Brief ->
List each line of the rows below that contains the word "accomplish", copying every such line in full.

Interface element records:
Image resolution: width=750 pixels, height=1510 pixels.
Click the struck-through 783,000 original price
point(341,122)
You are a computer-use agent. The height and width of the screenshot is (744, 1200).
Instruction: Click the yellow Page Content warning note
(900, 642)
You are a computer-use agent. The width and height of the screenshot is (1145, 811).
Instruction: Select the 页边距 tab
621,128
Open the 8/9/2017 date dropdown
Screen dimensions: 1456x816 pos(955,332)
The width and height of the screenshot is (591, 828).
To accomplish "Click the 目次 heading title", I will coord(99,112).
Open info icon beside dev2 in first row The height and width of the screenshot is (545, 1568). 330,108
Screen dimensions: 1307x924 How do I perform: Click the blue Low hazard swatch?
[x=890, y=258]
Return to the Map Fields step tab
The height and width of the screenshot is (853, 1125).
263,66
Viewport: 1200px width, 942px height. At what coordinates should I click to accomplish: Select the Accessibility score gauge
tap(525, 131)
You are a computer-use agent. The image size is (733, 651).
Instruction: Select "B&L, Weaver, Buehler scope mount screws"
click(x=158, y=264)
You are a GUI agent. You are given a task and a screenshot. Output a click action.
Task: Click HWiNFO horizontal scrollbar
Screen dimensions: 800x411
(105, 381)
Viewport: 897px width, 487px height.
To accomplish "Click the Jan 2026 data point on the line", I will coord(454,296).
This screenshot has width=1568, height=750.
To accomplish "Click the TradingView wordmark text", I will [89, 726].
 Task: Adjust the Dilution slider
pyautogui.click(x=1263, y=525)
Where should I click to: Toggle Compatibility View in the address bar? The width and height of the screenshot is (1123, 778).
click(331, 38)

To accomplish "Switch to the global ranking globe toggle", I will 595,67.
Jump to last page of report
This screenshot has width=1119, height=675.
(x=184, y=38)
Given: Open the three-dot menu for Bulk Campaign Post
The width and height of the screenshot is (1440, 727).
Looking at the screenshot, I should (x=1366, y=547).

Problem solution ->
To accomplish "Click the 目次 heading title", I will coord(99,112).
Viewport: 1200px width, 942px height. At what coordinates should I click to accomplish: Select the Accessibility score gauge
To accomplish "Click the Jan 2026 data point on the line", I will coord(454,296).
To accomplish "Click the TradingView wordmark text", I will [89, 726].
To accomplish "Switch to the global ranking globe toggle", I will 595,67.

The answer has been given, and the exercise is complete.